My anxiety wouldn’t let me sleep much. I could tell by the light in the morning when it was about time to head back down to the lobby. The operator promised me he would send a maintenance guy to help. I didn’t trust it but I still wanted to be there just in case. I tried to tip toe passed my sleeping host but he somehow was awake too. I declined using his phone although I really needed to. I decided to try my odds in the lobby instead.
After 15 minutes or so back in the lobby, a couple came inside with a dog and a young child. I nearly didn’t say anything as I didn’t want to be an inconvenience to them during an obviously busy morning. Desperation won. I asked for help from what turned out to be the one person in the building with a set of master keys!

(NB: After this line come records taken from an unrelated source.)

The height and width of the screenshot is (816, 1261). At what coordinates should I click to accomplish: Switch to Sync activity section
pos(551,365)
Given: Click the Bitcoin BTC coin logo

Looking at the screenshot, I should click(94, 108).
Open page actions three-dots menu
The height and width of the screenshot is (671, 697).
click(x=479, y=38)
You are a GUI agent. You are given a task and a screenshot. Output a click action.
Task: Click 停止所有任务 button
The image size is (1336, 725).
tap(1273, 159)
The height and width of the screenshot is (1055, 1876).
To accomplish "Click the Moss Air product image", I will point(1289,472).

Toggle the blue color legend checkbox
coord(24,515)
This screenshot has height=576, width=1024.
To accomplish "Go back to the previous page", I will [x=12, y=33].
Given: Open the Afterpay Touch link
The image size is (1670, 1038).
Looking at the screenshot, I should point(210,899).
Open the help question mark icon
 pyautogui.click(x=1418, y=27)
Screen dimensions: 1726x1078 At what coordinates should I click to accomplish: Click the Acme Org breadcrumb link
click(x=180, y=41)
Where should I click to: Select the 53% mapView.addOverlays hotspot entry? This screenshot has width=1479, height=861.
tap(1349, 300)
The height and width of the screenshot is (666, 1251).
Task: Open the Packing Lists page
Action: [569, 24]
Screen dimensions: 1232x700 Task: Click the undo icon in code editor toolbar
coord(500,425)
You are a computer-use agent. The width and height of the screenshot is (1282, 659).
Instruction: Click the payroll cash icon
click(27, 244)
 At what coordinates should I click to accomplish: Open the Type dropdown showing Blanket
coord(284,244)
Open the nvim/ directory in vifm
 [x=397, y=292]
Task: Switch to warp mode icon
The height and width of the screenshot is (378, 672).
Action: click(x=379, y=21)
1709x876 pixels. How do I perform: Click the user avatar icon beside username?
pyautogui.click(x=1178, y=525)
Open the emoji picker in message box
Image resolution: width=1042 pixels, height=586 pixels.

To wrap up a long winded story, the master keys didn’t work due to recent lock changes but they helped me call a locksmith. In a full circle moment, Lisa and the man who let me stay at his apartment both walked through the lobby as I sat waiting for the locksmith. They felt like old friends as I caught up with both of them.
When the locksmiths finally opened the door, I immediately had to go straight to my computer for a 1on1 that I was 20 minutes late to. My first message to her:
“HI. I am so sorry im late. I just had an absurd night.”
Even now, I am so thankful for those who were willing to help me. I reflect on how the whiteness of my skin and the blondness of my hair likely aided my efforts. I have never been so at the whim of humanity before. While I don’t recommend it, I can say it reaffirmed my faith in people genuinely wanting to help one another.
My only hope is that I can pay forward this kindness shown to me by so many.
I’m not sure who was happier about my return: me or the cats.